[[ Input for this task open ]]

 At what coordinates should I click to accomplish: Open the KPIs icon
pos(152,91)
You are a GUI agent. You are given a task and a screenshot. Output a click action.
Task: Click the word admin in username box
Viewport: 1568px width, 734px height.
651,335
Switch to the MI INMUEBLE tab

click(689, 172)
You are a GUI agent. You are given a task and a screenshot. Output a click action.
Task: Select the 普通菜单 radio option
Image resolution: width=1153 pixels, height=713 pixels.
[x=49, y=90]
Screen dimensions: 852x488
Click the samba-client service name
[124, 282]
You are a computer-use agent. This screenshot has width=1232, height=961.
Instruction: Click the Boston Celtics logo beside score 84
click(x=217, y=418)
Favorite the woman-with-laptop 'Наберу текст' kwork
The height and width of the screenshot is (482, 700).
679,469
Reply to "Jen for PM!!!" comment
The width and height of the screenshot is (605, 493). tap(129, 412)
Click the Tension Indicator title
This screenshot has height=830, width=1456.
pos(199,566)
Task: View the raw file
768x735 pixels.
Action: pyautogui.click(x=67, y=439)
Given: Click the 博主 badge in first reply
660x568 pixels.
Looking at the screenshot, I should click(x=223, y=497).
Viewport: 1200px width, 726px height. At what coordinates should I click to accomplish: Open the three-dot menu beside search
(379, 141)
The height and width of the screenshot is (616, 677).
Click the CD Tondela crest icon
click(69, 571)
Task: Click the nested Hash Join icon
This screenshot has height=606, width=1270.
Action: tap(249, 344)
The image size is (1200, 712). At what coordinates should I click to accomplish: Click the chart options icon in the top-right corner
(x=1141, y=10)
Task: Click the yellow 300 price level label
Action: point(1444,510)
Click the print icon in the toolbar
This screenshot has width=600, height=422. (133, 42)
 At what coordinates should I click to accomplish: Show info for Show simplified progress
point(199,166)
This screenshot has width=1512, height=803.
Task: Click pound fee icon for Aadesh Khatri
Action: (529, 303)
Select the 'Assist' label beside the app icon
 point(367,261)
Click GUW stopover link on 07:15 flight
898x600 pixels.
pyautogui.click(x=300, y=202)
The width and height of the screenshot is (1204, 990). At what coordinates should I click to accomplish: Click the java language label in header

[[ Input for this task closed ]]

## Exercise prompt
Give back exactly the lines from the one that contains "898x600 pixels." to the end of the material, both ends kept, and no other line.

## Task output
898x600 pixels.
pyautogui.click(x=300, y=202)
The width and height of the screenshot is (1204, 990). At what coordinates should I click to accomplish: Click the java language label in header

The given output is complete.